Lift isn't a beach for homeless family surviving on Sharjah shores
Yezan's family's story may shatter the idyllic image many have of Sharjah's beaches. (Image courtesy of ryangarcia24.wordpress.com)
Five-year-old Yezan snuggles up to his mother for warmth to shield himself from the biting wind.
His Moroccan mother Wafa wraps her arms around her son as a silent prayer drops from her lips into the darkness of the night.
The homeless family has been living on the beach in Sharjah for more than a week.
Her Palestinian husband, Hesham Hussain, 40, is nearby, keeping an eye on both of them. With an expired residence visa, no earnings and unable to pay rent the family had no choice but to abandon their rented apartment in Al Buteena, Sharjah.
Hussain reached out to Gulf News in an email recounting his extremely difficult situation.
“The real estate company has been kind enough to allow us to stay in the flat for two years without paying the rent. But finally I had to leave the apartment on February 17 as all my attempts to find a proper job were in vain. The total rent due is Dh36,000,” said Hussain whose struggle began, he said, when the management of the company where he worked absconded.
After being asked to leave the safety of a warm apartment, the family found itself on the beach.
Sharjah Police didn’t directly address Hussain’s case on Tuesday but said court orders can force people to vacate their apartments after non-payment of rent.
“I used to work in a building material supply company as a salesman. The entire management absconded, leaving me stranded. I tried to retrieve the salary they owed me by taking legal help. But, in the end, I ended up drying out all my savings,” said Hussain who has been living on the mercy of friends. “Whatever I receive is not much. I can’t afford to take a taxi so I walk all the way to wherever my friends are in Sharjah. At times I get Dh10, Dh20 and Dh50, They give me a helping hand as per their capacity. There are times when I ask for just Dh5 to get some bread for my son,” he added.
Hussain and his wife use the facilities at a nearby mosque in the mornings and take to the streets during the day.
The family’s illegal status has been the biggest hurdle for them in getting help from charity organisations.
“To get charity I need to have a valid residence visa. Tell me, where on earth will I go with my wife and child? I am ready to work, but nobody will give me a job. As a husband and as a father I want to look after my wife and child in the best possible manner,” he said.
Placing a reassuring hand on her husband, Wafa tries to calm him down by pointing at Yezan who is busy building a sandcastle.

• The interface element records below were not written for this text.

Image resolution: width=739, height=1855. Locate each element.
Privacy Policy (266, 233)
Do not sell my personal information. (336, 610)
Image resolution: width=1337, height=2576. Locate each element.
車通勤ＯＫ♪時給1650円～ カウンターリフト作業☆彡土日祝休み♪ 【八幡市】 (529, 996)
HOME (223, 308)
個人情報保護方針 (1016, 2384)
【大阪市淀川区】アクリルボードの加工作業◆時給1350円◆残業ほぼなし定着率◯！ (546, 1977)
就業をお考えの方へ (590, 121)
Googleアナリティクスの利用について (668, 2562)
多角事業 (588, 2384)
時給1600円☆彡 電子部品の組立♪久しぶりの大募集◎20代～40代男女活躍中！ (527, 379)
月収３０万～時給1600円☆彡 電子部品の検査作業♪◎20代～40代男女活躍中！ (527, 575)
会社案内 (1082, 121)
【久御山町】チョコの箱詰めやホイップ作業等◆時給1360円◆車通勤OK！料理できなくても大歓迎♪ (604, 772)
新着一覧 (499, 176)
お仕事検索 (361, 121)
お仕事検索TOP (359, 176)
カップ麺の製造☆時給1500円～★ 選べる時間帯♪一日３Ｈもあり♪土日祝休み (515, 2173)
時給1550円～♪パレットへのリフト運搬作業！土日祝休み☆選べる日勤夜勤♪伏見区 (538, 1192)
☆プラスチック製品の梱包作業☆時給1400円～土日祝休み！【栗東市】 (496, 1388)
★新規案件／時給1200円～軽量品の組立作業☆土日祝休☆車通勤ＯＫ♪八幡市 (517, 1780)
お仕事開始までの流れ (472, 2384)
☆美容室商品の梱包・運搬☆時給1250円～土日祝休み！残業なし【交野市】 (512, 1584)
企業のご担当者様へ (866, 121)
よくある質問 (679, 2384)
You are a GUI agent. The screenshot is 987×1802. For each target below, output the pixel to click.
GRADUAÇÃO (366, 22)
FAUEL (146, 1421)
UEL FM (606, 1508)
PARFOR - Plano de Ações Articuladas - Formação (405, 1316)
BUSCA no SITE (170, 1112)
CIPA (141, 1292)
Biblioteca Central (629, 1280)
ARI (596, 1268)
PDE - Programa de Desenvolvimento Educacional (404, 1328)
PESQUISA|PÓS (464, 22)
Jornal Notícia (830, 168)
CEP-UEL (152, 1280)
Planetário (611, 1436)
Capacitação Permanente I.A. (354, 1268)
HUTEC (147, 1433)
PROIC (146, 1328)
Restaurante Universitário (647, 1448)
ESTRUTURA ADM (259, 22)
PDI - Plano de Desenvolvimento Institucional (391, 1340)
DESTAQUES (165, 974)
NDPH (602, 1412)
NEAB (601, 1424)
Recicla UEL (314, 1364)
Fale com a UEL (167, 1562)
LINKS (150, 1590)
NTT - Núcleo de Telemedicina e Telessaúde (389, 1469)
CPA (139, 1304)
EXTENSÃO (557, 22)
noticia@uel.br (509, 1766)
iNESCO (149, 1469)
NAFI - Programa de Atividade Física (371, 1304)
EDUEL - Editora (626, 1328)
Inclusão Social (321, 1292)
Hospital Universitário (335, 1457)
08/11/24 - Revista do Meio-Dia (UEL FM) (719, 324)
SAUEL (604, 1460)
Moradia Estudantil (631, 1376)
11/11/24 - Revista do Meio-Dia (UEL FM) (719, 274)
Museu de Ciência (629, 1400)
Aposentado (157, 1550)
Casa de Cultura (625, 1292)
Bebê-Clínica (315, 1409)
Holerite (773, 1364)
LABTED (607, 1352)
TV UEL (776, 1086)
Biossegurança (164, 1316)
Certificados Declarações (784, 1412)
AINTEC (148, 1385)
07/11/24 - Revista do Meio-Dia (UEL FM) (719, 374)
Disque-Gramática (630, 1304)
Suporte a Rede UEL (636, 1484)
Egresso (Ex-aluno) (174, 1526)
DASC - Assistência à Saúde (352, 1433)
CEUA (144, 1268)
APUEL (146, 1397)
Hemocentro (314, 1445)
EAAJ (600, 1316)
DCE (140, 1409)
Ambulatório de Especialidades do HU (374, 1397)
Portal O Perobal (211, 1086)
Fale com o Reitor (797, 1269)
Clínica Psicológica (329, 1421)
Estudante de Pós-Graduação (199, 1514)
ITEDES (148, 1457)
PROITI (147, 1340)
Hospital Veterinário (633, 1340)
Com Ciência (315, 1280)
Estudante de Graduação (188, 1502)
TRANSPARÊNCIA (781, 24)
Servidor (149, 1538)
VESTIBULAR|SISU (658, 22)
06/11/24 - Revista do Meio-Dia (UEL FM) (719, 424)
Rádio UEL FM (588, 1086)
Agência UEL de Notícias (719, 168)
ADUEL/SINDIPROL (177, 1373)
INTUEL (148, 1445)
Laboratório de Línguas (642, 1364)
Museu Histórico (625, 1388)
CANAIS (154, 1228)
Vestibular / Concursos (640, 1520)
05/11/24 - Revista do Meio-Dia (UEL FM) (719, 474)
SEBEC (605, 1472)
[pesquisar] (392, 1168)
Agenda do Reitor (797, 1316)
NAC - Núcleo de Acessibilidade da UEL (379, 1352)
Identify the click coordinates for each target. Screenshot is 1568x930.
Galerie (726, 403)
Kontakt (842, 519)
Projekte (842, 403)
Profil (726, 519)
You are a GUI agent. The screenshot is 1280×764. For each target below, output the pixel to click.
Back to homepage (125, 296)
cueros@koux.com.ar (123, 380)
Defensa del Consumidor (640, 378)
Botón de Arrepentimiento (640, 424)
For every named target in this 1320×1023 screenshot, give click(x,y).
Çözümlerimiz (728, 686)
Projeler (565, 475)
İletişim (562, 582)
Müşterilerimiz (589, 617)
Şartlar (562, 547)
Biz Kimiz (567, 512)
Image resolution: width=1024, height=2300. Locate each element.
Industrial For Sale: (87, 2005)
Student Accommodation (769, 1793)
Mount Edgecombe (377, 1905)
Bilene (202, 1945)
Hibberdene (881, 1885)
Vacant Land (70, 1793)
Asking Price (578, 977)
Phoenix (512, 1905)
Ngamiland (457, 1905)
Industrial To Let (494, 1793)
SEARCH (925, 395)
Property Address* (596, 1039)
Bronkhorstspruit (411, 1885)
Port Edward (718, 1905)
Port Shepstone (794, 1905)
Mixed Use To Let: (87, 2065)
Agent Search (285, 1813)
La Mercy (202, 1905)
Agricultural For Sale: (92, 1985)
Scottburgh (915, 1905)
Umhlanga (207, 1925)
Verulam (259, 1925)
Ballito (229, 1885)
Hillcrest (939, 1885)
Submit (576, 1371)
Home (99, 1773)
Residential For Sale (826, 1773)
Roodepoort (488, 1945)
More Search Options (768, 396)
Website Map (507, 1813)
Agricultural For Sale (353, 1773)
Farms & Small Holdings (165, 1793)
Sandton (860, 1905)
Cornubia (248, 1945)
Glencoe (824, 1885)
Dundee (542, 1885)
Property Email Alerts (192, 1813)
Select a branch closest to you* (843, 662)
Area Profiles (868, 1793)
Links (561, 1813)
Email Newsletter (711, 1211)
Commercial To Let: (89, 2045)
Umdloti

She says: “Look at him. He often enquires about his toys and throws a tantrum for some food he fancies, but we try to make him understand that very soon he will have all that he wants. But he is just a child. My heart weeps when we fail to keep him warm on the beach. A friend of mine who works in a beauty salon gives me Dh10 so that I can get some food for us. But how long can this go on? I want someone to help us. We don’t have any family members here in UAE.”